### Exercise requirements
An exact reproduction of each record is required.

### Entries shown
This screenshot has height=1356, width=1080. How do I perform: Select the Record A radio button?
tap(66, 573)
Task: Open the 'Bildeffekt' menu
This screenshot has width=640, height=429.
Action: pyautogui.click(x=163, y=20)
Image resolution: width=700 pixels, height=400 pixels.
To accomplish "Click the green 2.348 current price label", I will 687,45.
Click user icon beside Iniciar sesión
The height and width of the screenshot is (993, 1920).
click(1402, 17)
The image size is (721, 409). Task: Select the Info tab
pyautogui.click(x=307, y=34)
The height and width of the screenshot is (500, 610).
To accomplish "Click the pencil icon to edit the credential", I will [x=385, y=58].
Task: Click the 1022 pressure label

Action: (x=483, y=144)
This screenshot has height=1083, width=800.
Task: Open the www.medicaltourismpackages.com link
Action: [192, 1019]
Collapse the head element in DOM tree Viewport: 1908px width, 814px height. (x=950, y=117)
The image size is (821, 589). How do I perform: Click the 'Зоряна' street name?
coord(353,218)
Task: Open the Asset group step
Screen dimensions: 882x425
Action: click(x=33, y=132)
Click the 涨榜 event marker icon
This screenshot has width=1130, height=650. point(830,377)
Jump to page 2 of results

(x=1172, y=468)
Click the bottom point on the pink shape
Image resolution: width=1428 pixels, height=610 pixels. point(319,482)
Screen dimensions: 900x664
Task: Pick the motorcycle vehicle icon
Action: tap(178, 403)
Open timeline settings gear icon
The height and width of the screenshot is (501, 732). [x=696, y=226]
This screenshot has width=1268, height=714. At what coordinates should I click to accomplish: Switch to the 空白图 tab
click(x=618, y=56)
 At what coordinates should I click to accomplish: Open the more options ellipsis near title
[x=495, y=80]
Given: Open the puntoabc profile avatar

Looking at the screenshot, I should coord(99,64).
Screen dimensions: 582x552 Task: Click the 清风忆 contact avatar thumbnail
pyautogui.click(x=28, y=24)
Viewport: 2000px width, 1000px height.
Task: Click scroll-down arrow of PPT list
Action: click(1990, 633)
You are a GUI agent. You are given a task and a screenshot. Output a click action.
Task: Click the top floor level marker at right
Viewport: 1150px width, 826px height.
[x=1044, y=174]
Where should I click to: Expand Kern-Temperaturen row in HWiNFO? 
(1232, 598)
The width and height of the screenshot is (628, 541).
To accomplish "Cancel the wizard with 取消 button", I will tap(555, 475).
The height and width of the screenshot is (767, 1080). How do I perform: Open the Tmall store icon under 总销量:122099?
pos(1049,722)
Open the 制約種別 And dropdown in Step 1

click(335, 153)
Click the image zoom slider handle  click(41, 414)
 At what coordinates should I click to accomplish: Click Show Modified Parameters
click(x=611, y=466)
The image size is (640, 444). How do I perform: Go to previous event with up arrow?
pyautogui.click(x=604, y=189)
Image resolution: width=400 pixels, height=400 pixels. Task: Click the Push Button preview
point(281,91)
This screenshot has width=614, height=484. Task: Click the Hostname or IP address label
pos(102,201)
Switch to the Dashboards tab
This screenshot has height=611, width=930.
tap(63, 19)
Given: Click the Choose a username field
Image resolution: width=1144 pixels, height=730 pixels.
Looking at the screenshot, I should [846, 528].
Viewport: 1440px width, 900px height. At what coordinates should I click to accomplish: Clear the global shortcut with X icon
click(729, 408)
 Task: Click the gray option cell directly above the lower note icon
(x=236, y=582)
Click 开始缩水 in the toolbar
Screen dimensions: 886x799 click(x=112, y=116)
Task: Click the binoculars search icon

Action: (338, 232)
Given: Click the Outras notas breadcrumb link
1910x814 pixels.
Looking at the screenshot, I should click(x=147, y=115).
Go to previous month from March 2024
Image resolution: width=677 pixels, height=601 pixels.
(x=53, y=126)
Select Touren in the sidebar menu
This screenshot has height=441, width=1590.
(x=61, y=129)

### Written answer
This screenshot has height=1356, width=1080. How do I perform: Select the Record A radio button?
tap(66, 573)
Task: Open the 'Bildeffekt' menu
This screenshot has width=640, height=429.
Action: pyautogui.click(x=163, y=20)
Image resolution: width=700 pixels, height=400 pixels.
To accomplish "Click the green 2.348 current price label", I will 687,45.
Click user icon beside Iniciar sesión
The height and width of the screenshot is (993, 1920).
click(1402, 17)
The image size is (721, 409). Task: Select the Info tab
pyautogui.click(x=307, y=34)
The height and width of the screenshot is (500, 610).
To accomplish "Click the pencil icon to edit the credential", I will [x=385, y=58].
Task: Click the 1022 pressure label

Action: (x=483, y=144)
This screenshot has height=1083, width=800.
Task: Open the www.medicaltourismpackages.com link
Action: [192, 1019]
Collapse the head element in DOM tree Viewport: 1908px width, 814px height. (x=950, y=117)
The image size is (821, 589). How do I perform: Click the 'Зоряна' street name?
coord(353,218)
Task: Open the Asset group step
Screen dimensions: 882x425
Action: click(x=33, y=132)
Click the 涨榜 event marker icon
This screenshot has width=1130, height=650. point(830,377)
Jump to page 2 of results

(x=1172, y=468)
Click the bottom point on the pink shape
Image resolution: width=1428 pixels, height=610 pixels. point(319,482)
Screen dimensions: 900x664
Task: Pick the motorcycle vehicle icon
Action: tap(178, 403)
Open timeline settings gear icon
The height and width of the screenshot is (501, 732). [x=696, y=226]
This screenshot has width=1268, height=714. At what coordinates should I click to accomplish: Switch to the 空白图 tab
click(x=618, y=56)
 At what coordinates should I click to accomplish: Open the more options ellipsis near title
[x=495, y=80]
Given: Open the puntoabc profile avatar

Looking at the screenshot, I should coord(99,64).
Screen dimensions: 582x552 Task: Click the 清风忆 contact avatar thumbnail
pyautogui.click(x=28, y=24)
Viewport: 2000px width, 1000px height.
Task: Click scroll-down arrow of PPT list
Action: click(1990, 633)
You are a GUI agent. You are given a task and a screenshot. Output a click action.
Task: Click the top floor level marker at right
Viewport: 1150px width, 826px height.
[x=1044, y=174]
Where should I click to: Expand Kern-Temperaturen row in HWiNFO? 
(1232, 598)
The width and height of the screenshot is (628, 541).
To accomplish "Cancel the wizard with 取消 button", I will tap(555, 475).
The height and width of the screenshot is (767, 1080). How do I perform: Open the Tmall store icon under 总销量:122099?
pos(1049,722)
Open the 制約種別 And dropdown in Step 1

click(335, 153)
Click the image zoom slider handle  click(41, 414)
 At what coordinates should I click to accomplish: Click Show Modified Parameters
click(x=611, y=466)
The image size is (640, 444). How do I perform: Go to previous event with up arrow?
pyautogui.click(x=604, y=189)
Image resolution: width=400 pixels, height=400 pixels. Task: Click the Push Button preview
point(281,91)
This screenshot has width=614, height=484. Task: Click the Hostname or IP address label
pos(102,201)
Switch to the Dashboards tab
This screenshot has height=611, width=930.
tap(63, 19)
Given: Click the Choose a username field
Image resolution: width=1144 pixels, height=730 pixels.
Looking at the screenshot, I should [846, 528].
Viewport: 1440px width, 900px height. At what coordinates should I click to accomplish: Clear the global shortcut with X icon
click(729, 408)
 Task: Click the gray option cell directly above the lower note icon
(x=236, y=582)
Click 开始缩水 in the toolbar
Screen dimensions: 886x799 click(x=112, y=116)
Task: Click the binoculars search icon

Action: (338, 232)
Given: Click the Outras notas breadcrumb link
1910x814 pixels.
Looking at the screenshot, I should click(x=147, y=115).
Go to previous month from March 2024
Image resolution: width=677 pixels, height=601 pixels.
(x=53, y=126)
Select Touren in the sidebar menu
This screenshot has height=441, width=1590.
(x=61, y=129)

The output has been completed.